● **Instruction A**
Could you write out the records from the line containing "You are a computer-use agent. The height" through the line containing "Action: point(499,215)", leaving the pictures out?

● **Selection**
WARSAW (Reuters) - Long cast as a reclusive backstage strategist, Poland's conservative chief Jaroslaw Kaczynski is testing out a new role as charismatic leader as he campaigns to mobilise the rural vote ahead of Sunday's parliamentary election.

Opinion polls show that Kaczynski's Law and Justice Party (PiS), a eurosceptic grouping with a nationalist tilt, is likely to win its second term in office but the turnout in his rural heartland could determine whether it can govern alone or must seek allies among the opposition.

Kaczynski wants a strong mandate for PiS so it can expand anti-liberal policies that have met resistance from its European Union partners, including judicial and social reforms.

Widely seen as Poland's de facto ruler, he has been pulling the strings of government from behind the closed door of his nondescript office building in central Warsaw, holding no official posts other than his lawmaker's mandate as a member of Parliament.

In recent weeks, however, the childless bachelor who reportedly likes to eat lunch alone in his office has instead toured numerous small towns and villages, sampling sausage and quince brandy at PiS-run "family picnics".

With crowds chanting "Jaroslaw! Jaroslaw!", he shook hands and hugged children with an uneasy smile.

"I feel wonderful, I didn't expect something like this to happen to me," said Magdalena Warchol, a 39-year-old shopkeeper who receives the PiS-introduced state subsidy for her three children, during a meeting in Stalowa Wola in central Poland.

Dressed in his trademark dark suit he wears to commemorate his twin brother Lech who died as Polish president in a plane crash over Russia in 2010, Kaczynski had kissed Warchol's hand in an old-fashioned gesture practiced by many men in Poland.

● **Instruction B**
Can you rewrite the stretch of the article on Kaczynski's campaign from "Kaczynski wants a" through "member of Parliament.", putting "EU" in place of "European Union"?

● **Dataset**
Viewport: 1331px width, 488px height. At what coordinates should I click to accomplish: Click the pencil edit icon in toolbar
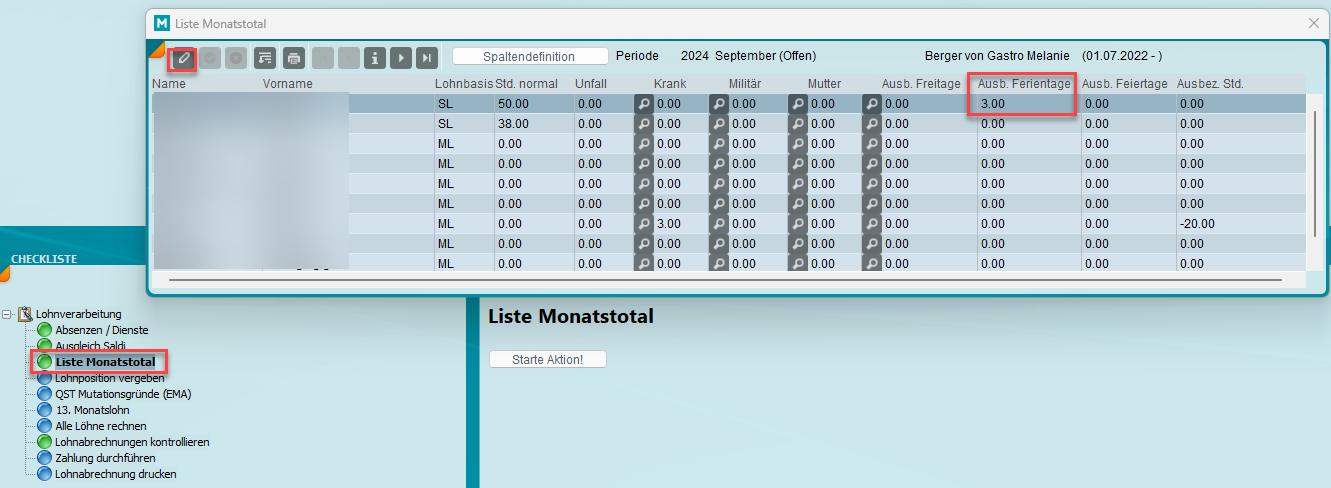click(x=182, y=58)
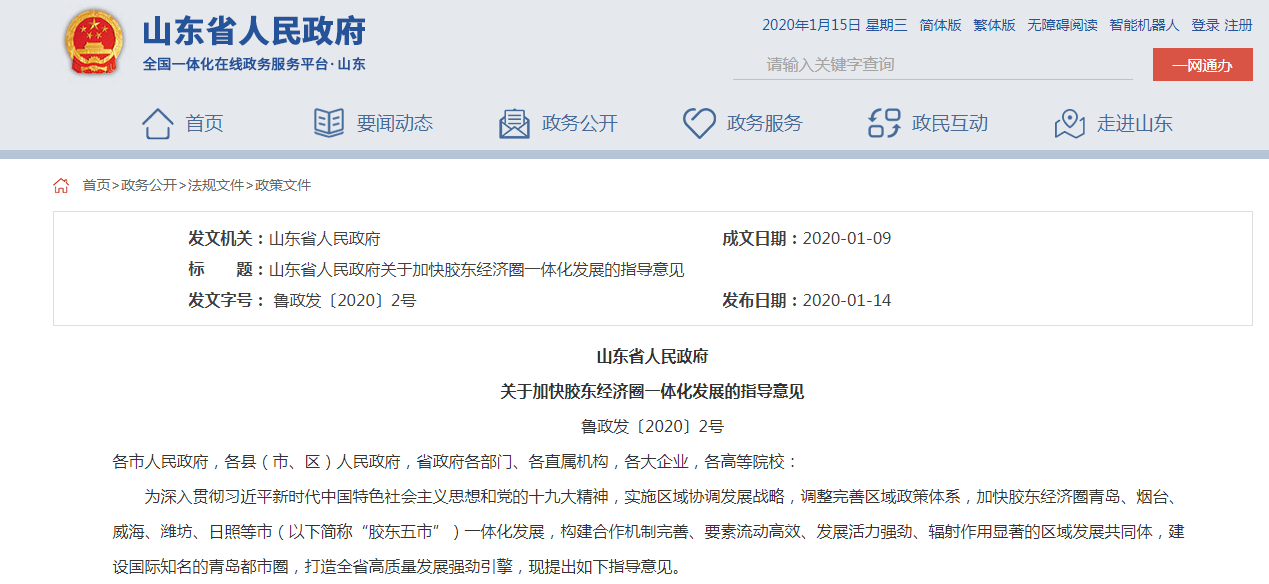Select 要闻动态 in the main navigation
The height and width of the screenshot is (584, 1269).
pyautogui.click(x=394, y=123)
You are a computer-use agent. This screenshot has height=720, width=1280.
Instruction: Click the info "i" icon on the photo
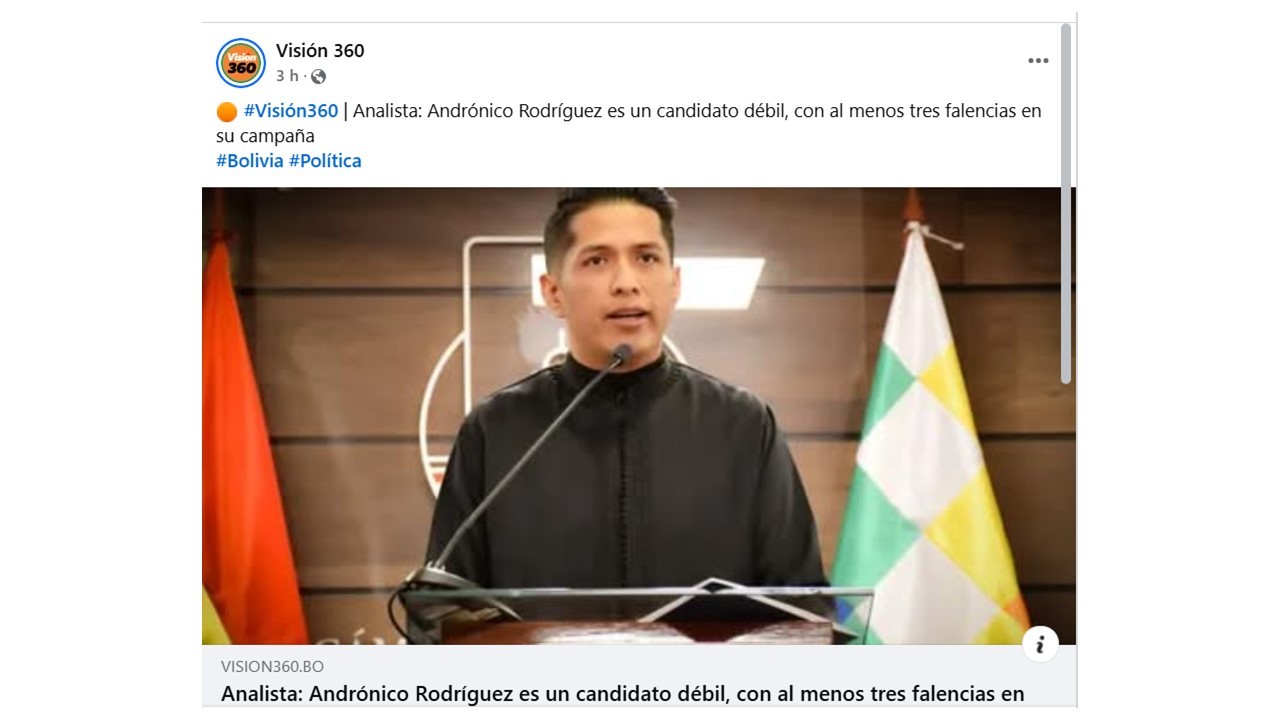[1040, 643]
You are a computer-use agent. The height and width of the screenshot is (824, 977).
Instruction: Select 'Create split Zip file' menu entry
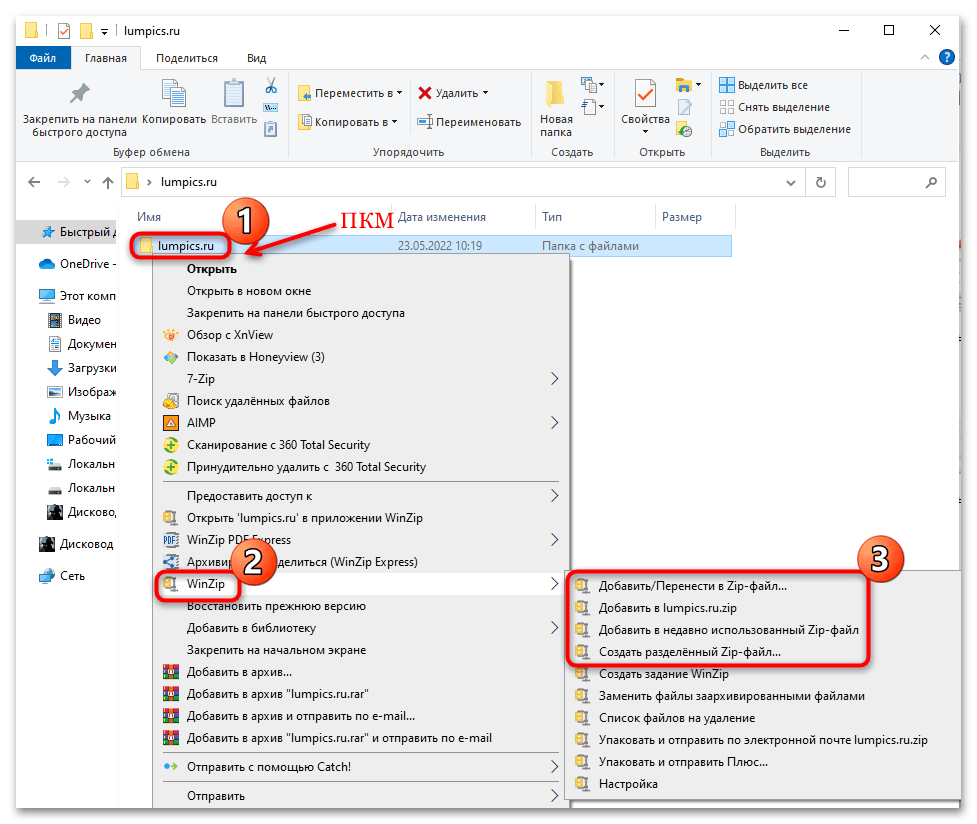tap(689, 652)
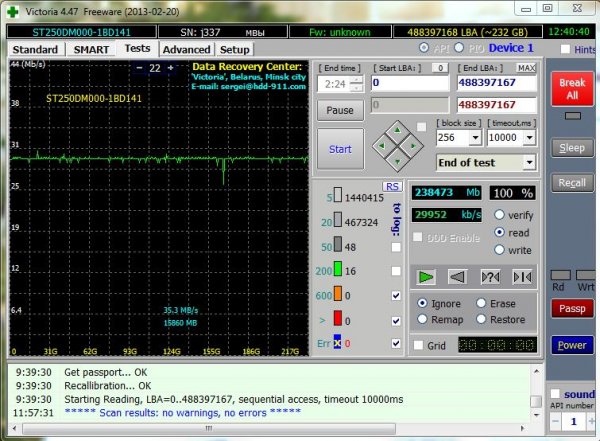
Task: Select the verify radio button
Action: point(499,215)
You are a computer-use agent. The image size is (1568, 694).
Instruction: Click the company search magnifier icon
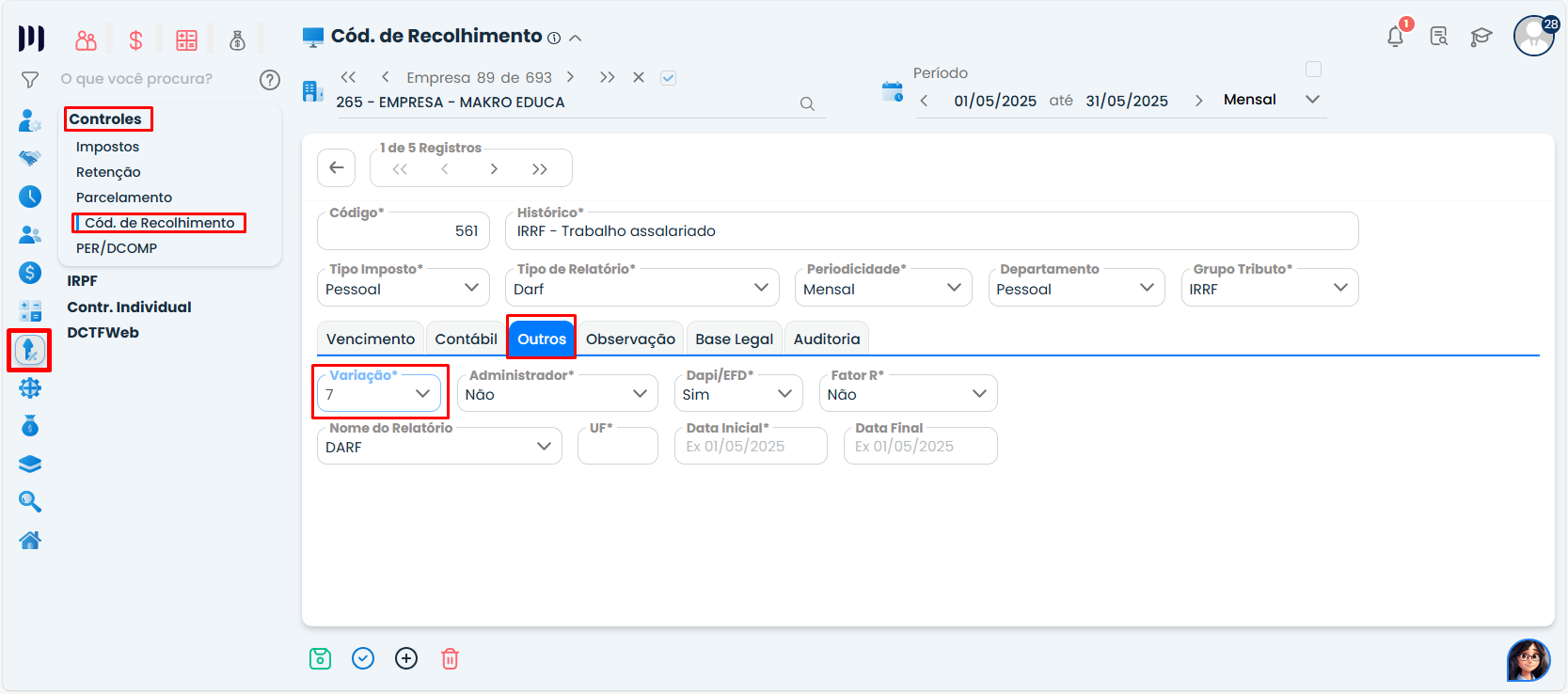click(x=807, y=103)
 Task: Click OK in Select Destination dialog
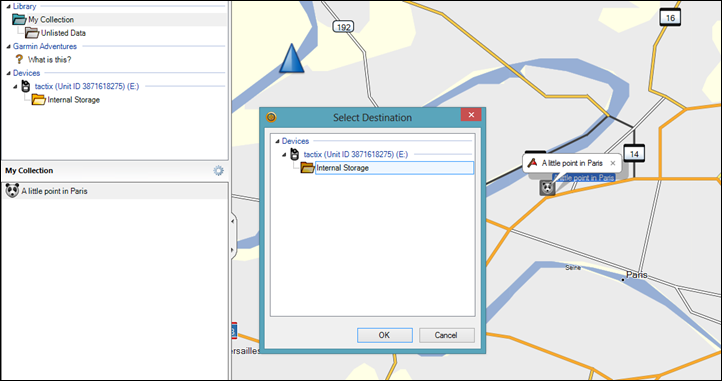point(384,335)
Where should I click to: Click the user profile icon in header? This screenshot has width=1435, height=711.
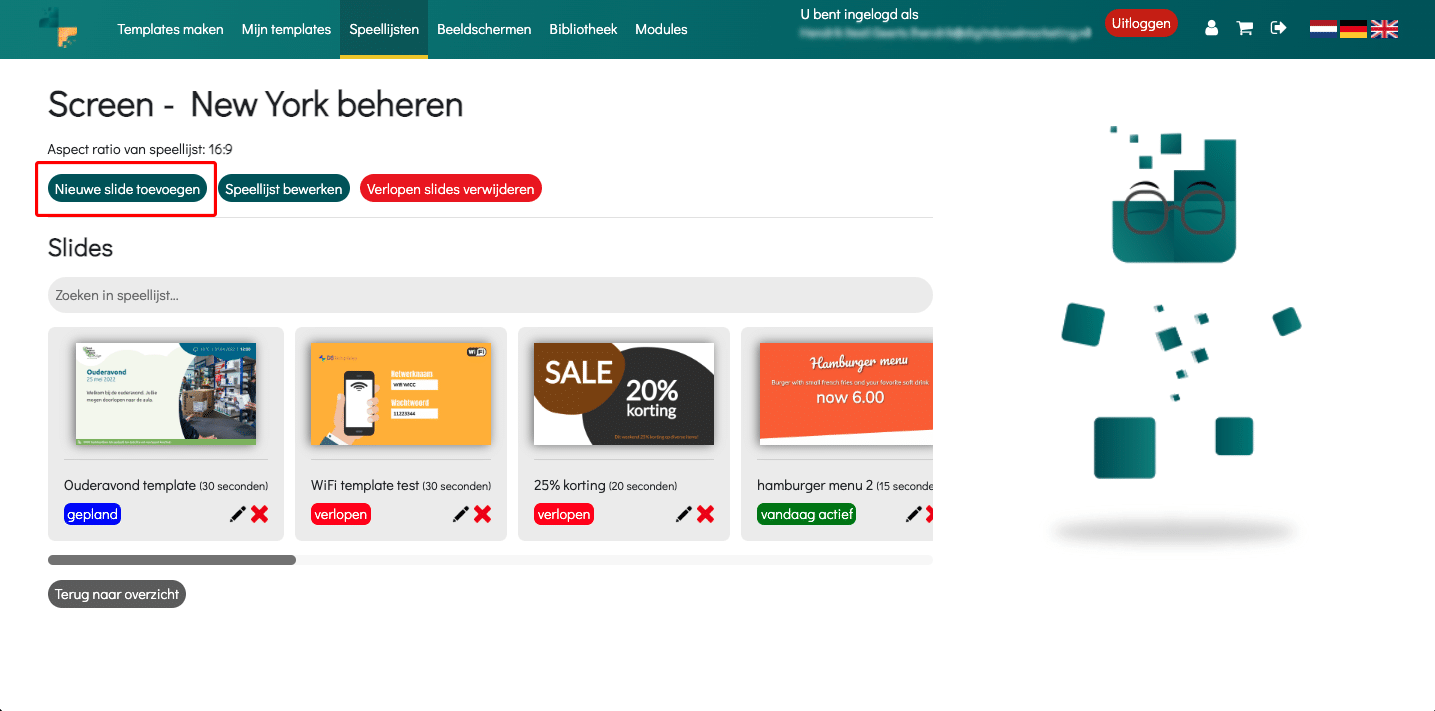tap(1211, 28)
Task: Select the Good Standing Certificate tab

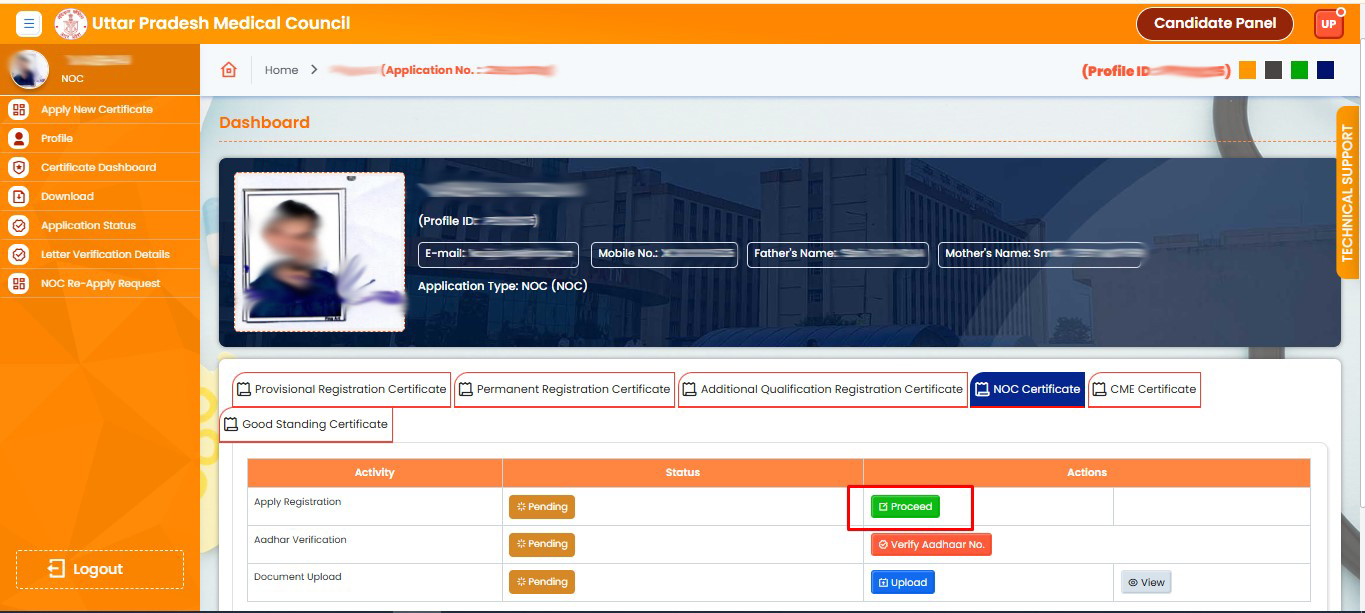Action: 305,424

● **Written solution A**
You are a computer-use agent. The height and width of the screenshot is (824, 977).
Instruction: Select 'Create split Zip file' menu entry
tap(689, 652)
Task: Select the verify radio button
Action: point(499,215)

● **Written solution B**
Kaczynski wants a strong mandate for PiS so it can expand anti-liberal policies that have met resistance from its EU partners, including judicial and social reforms.

Widely seen as Poland's de facto ruler, he has been pulling the strings of government from behind the closed door of his nondescript office building in central Warsaw, holding no official posts other than his lawmaker's mandate as a member of Parliament.